Extracted text section start
From 3e787b395f2dd4a0b00f48ef907b5a029232e891 Mon Sep 17 00:00:00 2001
From: Tudor <tudor@sitaru.org>
Date: Sat, 28 Mar 2026 18:26:15 +0000
Subject: [PATCH] chore(pipeline): add EES KS4 tap diagnostic script

Co-Authored-By: Claude Sonnet 4.6 <noreply@anthropic.com>
---
 pipeline/scripts/diagnose_ees_ks4.py | 130 +++++++++++++++++++++++++++
 1 file changed, 130 insertions(+)
 create mode 100644 pipeline/scripts/diagnose_ees_ks4.py

diff --git a/pipeline/scripts/diagnose_ees_ks4.py b/pipeline/scripts/diagnose_ees_ks4.py
new file mode 100644
index 0000000..8bed07f
--- /dev/null
+++ b/pipeline/scripts/diagnose_ees_ks4.py
@@ -0,0 +1,130 @@
+"""Diagnostic script — run inside the pipeline container to test EES API access.
+
+Usage:
+    python scripts/diagnose_ees_ks4.py
+
+Prints:
+    - Whether the EES API is reachable and returns a valid release ID
+    - Whether the ZIP download works
+    - The list of CSV files inside the ZIP (so you can verify the filename match)
+    - Row count and column names from the target CSV
+"""
+
+import io
+import sys
+import zipfile
+
+import requests
+
+CONTENT_API_BASE = "https://content.explore-education-statistics.service.gov.uk/api"
+PUBLICATION_SLUG = "key-stage-4-performance"
+TARGET_FILENAME = "performance_tables_schools"
+TIMEOUT = 120
+
+
+def main():
+    # Step 1: get release ID
+    url = f"{CONTENT_API_BASE}/publications/{PUBLICATION_SLUG}/releases/latest"
+    print(f"\n[1] GET {url}")
+    try:
+        resp = requests.get(url, timeout=TIMEOUT)
Extracted text section end
Recorded information section start
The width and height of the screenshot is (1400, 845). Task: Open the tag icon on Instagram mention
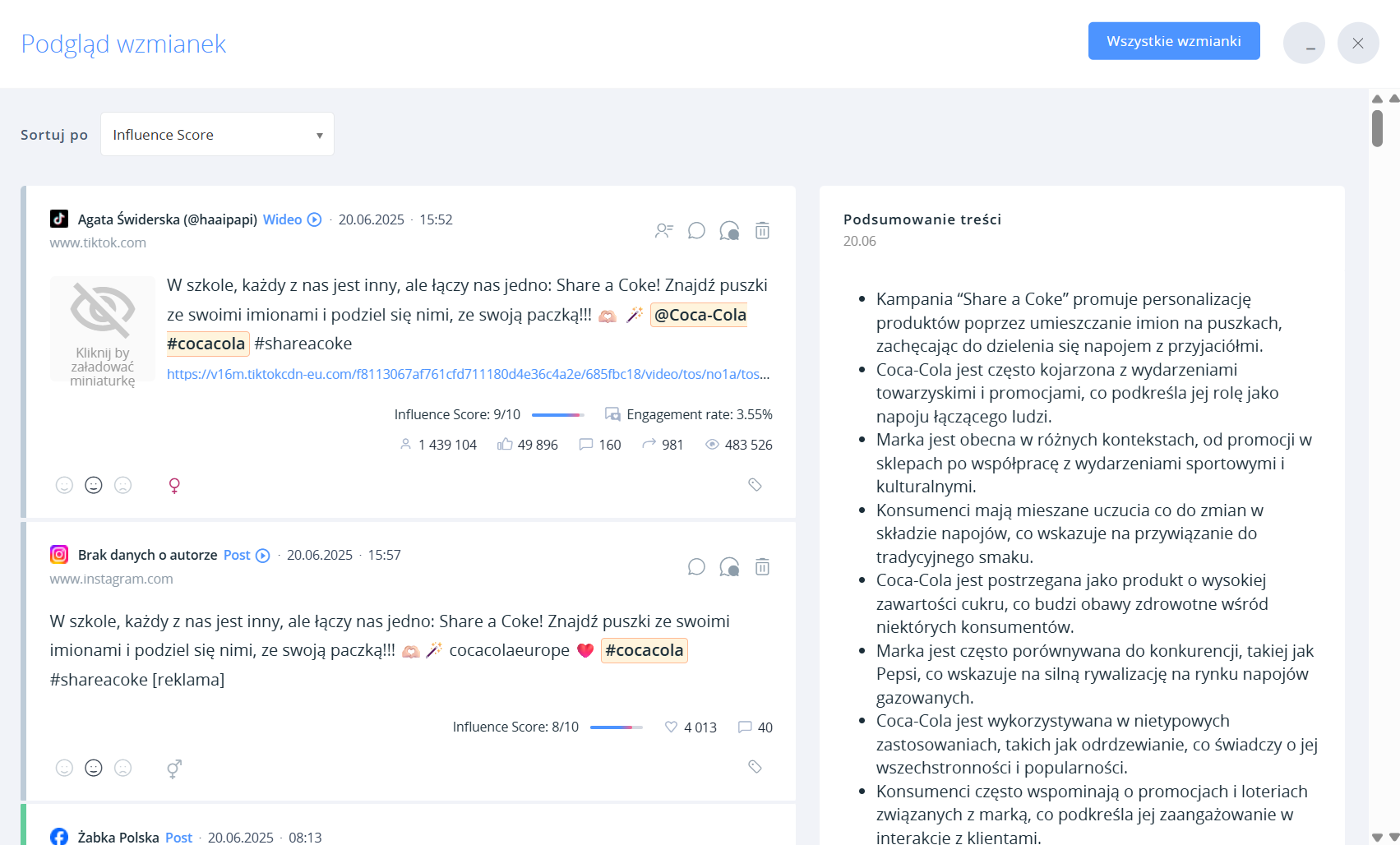click(x=755, y=767)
Recorded information section end
» Study questions:
1. Say whether each statement agrees with the patch, giving yes or no and quoting the patch's deciding words: (a) The script sets its request timeout to 120. (b) The patch edits a file that already existed. (c) The publication slug is "key-stage-4-performance".
2. Swap "pipeline container" for "worker container" in the part of the patch that begins with the words "create mode 100644" and ends with "EES API access.", and write that part out.
Answer from the patch alone.

» Answers for this exercise:
1.
(a) Yes: "TIMEOUT = 120"
(b) No: "new file mode 100644"
(c) Yes: "PUBLICATION_SLUG = "key-stage-4-performance""

2.
create mode 100644 pipeline/scripts/diagnose_ees_ks4.py

diff --git a/pipeline/scripts/diagnose_ees_ks4.py b/pipeline/scripts/diagnose_ees_ks4.py
new file mode 100644
index 0000000..8bed07f
--- /dev/null
+++ b/pipeline/scripts/diagnose_ees_ks4.py
@@ -0,0 +1,130 @@
+"""Diagnostic script — run inside the worker container to test EES API access.